The line containing "RSS (1233, 305)" marks the start; repeat it and every following line exactly through the end of the entries.
==========
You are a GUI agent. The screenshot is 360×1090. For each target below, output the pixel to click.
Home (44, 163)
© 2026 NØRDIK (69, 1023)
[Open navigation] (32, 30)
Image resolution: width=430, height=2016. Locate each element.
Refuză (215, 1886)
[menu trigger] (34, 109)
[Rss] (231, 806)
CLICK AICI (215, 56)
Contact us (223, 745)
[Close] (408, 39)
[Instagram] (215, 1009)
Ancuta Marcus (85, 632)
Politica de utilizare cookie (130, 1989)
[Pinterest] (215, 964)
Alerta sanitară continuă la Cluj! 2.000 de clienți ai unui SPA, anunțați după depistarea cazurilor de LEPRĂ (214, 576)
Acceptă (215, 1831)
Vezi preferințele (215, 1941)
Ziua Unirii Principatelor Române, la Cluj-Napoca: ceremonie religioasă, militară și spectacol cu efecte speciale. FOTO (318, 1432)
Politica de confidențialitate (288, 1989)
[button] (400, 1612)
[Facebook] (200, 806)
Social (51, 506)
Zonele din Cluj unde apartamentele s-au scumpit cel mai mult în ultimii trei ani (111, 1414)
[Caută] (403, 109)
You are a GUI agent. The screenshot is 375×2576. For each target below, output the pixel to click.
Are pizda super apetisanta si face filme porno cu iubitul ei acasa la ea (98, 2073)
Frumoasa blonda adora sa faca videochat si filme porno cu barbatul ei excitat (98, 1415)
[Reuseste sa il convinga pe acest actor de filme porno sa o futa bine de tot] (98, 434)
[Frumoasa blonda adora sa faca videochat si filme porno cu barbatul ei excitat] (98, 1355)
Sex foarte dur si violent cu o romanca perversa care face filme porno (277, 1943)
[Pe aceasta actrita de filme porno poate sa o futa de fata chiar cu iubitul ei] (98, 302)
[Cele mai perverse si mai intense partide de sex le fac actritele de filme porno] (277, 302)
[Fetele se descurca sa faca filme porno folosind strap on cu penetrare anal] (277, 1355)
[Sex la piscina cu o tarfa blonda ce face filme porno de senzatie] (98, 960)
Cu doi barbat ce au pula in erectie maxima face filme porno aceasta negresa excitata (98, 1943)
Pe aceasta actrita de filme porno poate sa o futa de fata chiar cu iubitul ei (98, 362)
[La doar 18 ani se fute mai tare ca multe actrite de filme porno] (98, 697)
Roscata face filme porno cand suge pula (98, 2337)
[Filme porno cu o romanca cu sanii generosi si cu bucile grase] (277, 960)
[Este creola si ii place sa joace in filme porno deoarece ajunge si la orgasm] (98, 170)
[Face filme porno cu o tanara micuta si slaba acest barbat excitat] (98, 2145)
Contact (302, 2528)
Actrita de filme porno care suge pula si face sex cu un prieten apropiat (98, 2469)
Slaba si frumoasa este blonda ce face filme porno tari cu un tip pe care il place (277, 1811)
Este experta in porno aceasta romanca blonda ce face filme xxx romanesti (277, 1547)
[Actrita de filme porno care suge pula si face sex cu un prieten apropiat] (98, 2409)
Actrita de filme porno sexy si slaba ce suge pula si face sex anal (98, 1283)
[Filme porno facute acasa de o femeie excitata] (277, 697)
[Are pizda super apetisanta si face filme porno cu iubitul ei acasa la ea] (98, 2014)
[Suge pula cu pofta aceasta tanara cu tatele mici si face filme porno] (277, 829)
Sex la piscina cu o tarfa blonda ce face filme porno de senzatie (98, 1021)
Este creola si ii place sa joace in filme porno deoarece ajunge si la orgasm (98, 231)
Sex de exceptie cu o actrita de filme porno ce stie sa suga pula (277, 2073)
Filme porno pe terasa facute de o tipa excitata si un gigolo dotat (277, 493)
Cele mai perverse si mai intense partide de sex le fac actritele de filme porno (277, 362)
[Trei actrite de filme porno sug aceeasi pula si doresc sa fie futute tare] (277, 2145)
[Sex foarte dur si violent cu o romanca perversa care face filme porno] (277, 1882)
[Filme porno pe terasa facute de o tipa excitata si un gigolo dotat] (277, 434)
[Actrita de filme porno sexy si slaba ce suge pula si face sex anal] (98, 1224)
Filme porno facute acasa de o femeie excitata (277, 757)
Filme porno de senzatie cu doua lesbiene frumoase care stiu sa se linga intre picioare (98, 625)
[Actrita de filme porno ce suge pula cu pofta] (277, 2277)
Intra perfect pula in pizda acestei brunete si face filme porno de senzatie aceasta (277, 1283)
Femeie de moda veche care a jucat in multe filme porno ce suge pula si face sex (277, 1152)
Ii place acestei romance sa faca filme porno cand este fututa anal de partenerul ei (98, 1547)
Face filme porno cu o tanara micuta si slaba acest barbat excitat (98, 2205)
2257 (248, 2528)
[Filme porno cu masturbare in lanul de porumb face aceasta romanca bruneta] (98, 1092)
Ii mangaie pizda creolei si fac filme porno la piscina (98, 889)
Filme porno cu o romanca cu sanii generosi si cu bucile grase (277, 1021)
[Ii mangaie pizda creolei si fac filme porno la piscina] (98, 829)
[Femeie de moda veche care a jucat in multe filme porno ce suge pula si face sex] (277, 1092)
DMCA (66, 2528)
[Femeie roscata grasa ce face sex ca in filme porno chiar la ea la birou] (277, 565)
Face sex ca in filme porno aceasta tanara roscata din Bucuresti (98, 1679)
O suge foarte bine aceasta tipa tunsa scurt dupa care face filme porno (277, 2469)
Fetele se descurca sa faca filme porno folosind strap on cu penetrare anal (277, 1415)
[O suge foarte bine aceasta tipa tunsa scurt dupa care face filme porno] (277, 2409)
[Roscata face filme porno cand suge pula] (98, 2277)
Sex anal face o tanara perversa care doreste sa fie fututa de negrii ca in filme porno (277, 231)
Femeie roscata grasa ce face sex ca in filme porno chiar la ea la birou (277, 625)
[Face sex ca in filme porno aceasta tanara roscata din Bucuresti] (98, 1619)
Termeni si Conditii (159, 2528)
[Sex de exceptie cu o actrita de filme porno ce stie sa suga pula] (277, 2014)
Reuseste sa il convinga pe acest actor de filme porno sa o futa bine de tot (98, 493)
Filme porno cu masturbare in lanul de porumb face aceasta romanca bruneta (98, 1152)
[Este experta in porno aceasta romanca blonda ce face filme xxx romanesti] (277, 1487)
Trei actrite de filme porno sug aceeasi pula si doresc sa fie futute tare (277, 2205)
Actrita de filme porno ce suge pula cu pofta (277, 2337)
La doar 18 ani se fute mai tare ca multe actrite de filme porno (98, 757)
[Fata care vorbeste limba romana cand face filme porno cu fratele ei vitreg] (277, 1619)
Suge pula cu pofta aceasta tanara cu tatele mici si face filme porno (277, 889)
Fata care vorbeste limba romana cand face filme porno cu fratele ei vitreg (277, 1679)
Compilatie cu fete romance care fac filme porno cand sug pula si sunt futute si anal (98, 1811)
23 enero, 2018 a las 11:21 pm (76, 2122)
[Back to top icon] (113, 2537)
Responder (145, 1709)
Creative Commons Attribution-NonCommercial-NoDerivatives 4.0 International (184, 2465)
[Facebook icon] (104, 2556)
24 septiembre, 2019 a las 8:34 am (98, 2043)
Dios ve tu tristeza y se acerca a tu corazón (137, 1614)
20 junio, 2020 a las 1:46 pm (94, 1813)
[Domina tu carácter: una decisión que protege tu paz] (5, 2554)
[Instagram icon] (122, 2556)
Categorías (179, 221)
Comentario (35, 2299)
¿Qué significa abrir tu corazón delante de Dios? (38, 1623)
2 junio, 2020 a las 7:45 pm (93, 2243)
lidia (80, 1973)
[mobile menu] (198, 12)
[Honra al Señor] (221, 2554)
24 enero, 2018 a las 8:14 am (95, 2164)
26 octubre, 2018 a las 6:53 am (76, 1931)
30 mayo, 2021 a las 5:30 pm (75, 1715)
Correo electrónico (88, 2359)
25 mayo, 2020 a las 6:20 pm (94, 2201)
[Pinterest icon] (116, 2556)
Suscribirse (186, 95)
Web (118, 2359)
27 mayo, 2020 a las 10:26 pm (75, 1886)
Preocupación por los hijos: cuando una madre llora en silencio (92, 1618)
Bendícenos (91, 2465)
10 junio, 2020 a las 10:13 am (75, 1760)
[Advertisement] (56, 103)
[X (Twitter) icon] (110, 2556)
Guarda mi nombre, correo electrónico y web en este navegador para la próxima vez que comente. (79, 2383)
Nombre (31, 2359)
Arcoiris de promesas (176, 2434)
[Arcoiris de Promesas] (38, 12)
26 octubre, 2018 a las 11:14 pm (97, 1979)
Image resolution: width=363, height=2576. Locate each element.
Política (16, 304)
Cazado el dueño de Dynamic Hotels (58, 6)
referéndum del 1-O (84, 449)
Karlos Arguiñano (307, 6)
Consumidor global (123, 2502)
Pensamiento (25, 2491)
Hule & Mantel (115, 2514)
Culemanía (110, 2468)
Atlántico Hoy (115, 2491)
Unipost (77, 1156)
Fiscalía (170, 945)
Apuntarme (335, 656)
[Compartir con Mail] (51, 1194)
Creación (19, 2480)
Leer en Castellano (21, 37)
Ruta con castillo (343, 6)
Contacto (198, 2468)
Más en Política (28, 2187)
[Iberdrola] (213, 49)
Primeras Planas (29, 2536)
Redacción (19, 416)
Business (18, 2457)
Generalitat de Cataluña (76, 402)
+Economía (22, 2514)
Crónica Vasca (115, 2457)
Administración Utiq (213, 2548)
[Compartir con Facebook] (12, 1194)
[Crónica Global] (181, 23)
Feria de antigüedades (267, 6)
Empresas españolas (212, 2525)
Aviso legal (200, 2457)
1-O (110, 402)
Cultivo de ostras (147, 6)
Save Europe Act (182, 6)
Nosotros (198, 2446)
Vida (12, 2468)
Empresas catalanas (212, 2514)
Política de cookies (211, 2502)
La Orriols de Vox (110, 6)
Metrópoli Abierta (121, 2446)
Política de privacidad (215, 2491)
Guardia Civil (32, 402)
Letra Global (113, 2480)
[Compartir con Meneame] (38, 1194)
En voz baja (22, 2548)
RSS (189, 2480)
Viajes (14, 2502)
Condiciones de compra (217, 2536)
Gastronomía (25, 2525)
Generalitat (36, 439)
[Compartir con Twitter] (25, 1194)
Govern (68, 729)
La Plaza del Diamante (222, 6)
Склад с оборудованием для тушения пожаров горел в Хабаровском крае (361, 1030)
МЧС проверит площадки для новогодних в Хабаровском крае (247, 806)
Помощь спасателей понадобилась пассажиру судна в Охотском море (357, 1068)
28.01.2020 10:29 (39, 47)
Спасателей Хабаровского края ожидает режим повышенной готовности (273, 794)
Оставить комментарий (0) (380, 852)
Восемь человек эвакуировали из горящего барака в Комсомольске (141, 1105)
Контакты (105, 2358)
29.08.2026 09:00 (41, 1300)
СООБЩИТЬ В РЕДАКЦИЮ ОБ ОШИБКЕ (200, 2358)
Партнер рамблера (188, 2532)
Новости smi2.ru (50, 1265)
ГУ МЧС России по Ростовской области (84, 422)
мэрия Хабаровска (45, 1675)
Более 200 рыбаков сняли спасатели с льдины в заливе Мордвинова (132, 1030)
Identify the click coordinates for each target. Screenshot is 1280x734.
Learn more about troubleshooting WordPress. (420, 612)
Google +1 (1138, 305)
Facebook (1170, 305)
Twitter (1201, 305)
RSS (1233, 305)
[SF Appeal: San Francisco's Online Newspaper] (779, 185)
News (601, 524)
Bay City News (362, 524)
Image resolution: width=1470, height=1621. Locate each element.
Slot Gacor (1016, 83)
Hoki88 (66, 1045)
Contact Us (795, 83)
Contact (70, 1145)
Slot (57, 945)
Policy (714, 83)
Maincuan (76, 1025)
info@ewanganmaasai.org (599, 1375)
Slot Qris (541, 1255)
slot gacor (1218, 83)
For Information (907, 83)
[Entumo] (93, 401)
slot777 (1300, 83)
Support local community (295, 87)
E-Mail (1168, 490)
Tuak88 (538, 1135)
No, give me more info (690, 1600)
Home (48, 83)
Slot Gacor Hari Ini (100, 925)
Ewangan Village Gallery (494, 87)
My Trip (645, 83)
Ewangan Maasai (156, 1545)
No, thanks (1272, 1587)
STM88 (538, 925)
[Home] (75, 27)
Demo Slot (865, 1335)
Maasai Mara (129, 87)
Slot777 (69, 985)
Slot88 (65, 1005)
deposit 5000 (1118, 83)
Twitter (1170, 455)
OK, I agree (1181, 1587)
==========
FINISHED EXERCISE:
RSS (1233, 305)
[SF Appeal: San Francisco's Online Newspaper] (779, 185)
News (601, 524)
Bay City News (362, 524)
Image resolution: width=1470, height=1621. Locate each element.
Slot Gacor (1016, 83)
Hoki88 (66, 1045)
Contact Us (795, 83)
Contact (70, 1145)
Slot (57, 945)
Policy (714, 83)
Maincuan (76, 1025)
info@ewanganmaasai.org (599, 1375)
Slot Qris (541, 1255)
slot gacor (1218, 83)
For Information (907, 83)
[Entumo] (93, 401)
slot777 (1300, 83)
Support local community (295, 87)
E-Mail (1168, 490)
Tuak88 (538, 1135)
No, give me more info (690, 1600)
Home (48, 83)
Slot Gacor Hari Ini (100, 925)
Ewangan Village Gallery (494, 87)
My Trip (645, 83)
Ewangan Maasai (156, 1545)
No, thanks (1272, 1587)
STM88 (538, 925)
[Home] (75, 27)
Demo Slot (865, 1335)
Maasai Mara (129, 87)
Slot777 (69, 985)
Slot88 (65, 1005)
deposit 5000 (1118, 83)
Twitter (1170, 455)
OK, I agree (1181, 1587)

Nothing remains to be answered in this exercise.